▶ **Your instructions**
Restate word for word only the lines running from the one with "Instruction: Click the" to the end of the data, both ends included. Omit any pictures.

(Records drawn from a dataset)
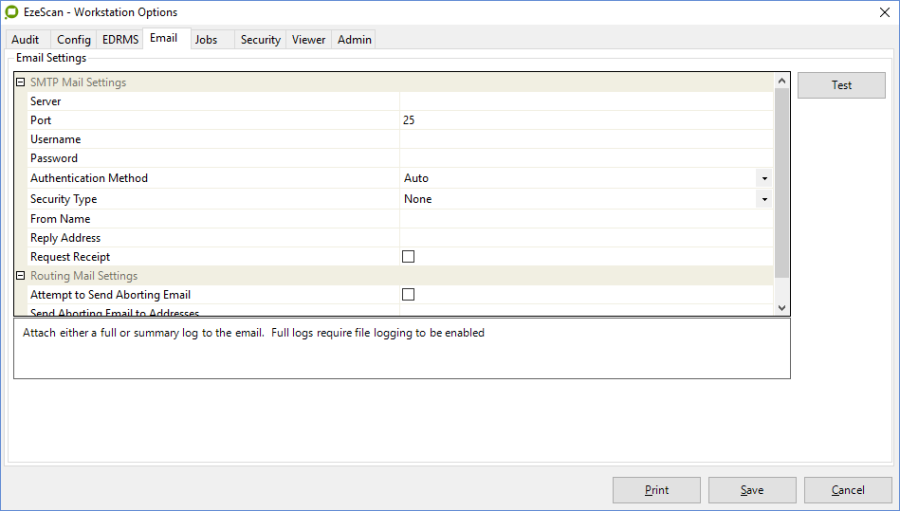Open the Security Type dropdown

764,199
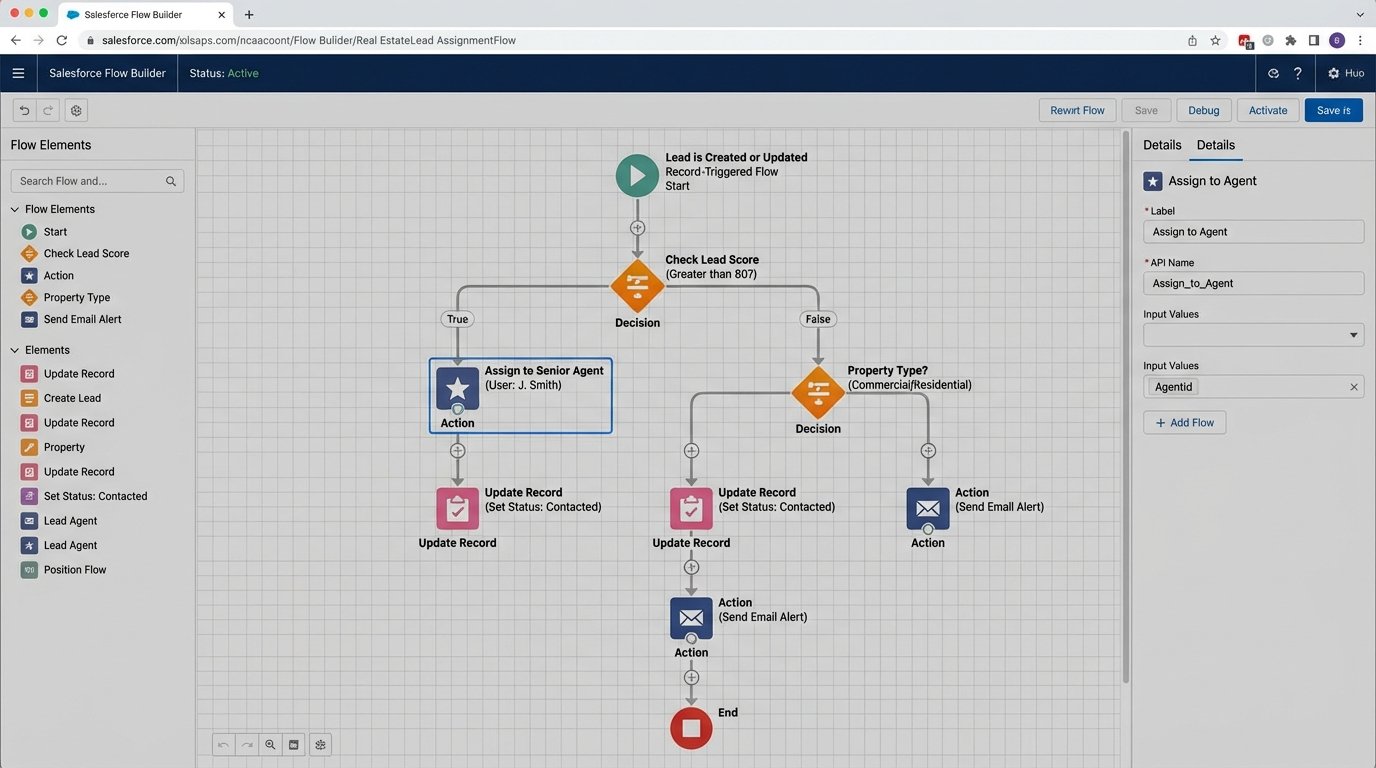The image size is (1376, 768).
Task: Click the canvas vertical scrollbar
Action: tap(1126, 400)
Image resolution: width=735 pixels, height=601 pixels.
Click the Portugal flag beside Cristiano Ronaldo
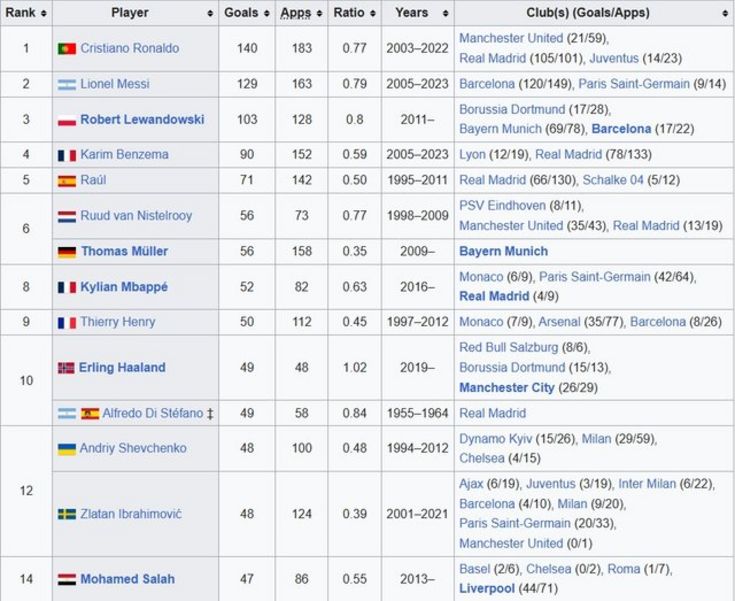point(67,49)
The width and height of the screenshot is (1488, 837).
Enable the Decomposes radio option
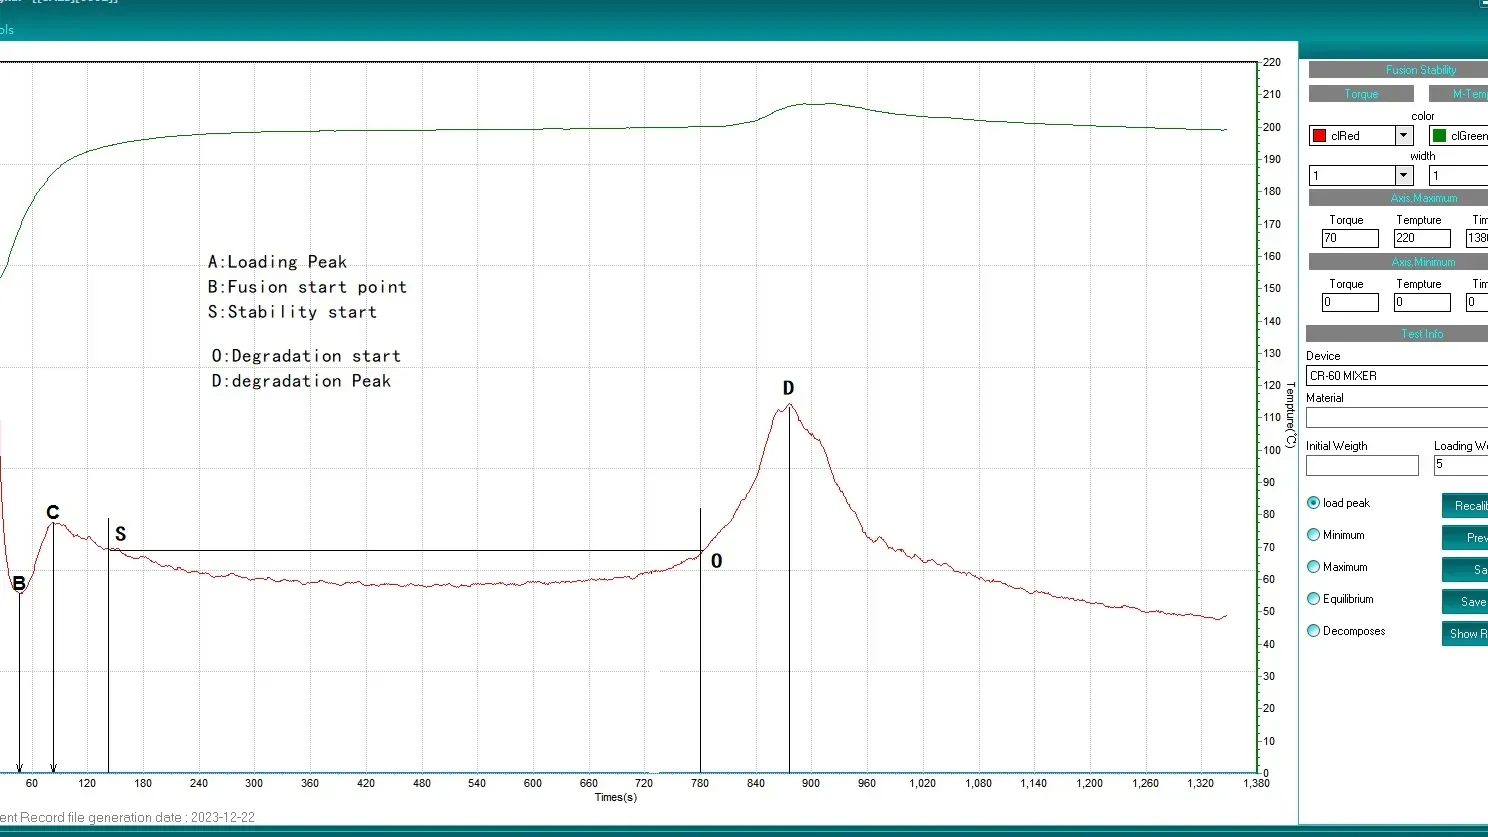(x=1314, y=631)
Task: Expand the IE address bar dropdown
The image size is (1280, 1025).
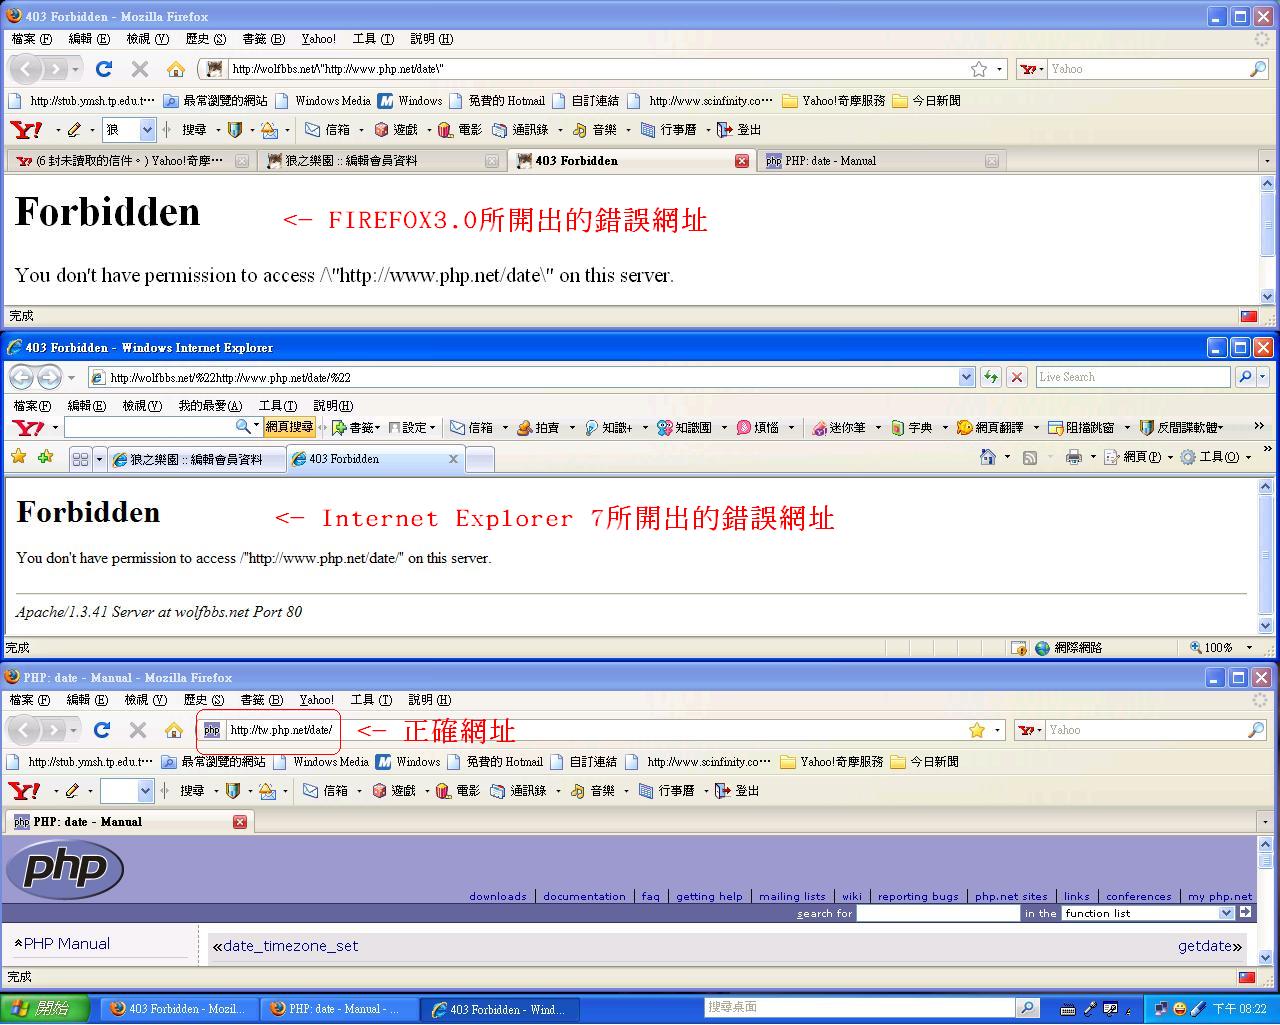Action: [966, 377]
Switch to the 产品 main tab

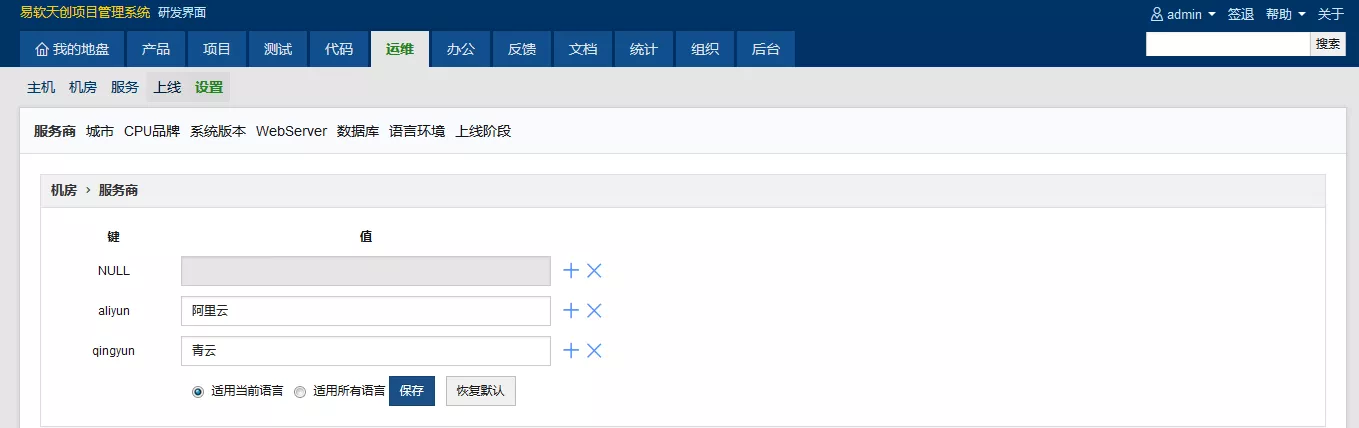(x=156, y=49)
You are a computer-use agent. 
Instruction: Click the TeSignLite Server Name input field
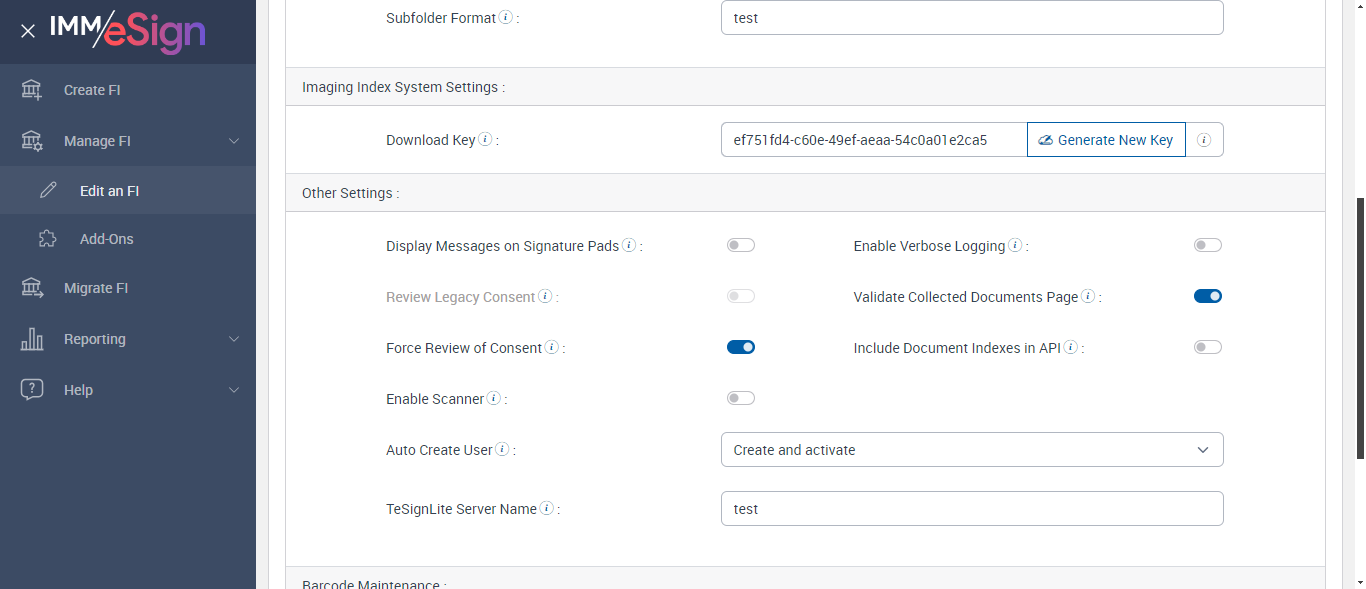tap(972, 509)
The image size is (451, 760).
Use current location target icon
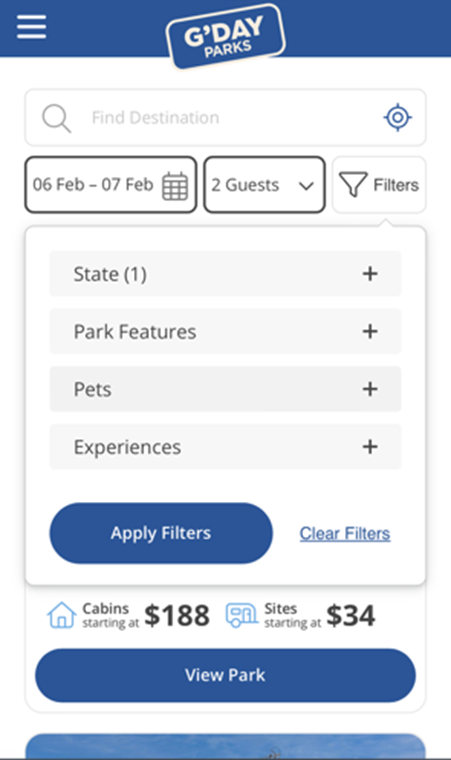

▶ **Written response**
Instruction: Click the TeSignLite Server Name input field
tap(972, 509)
The image size is (451, 760).
Use current location target icon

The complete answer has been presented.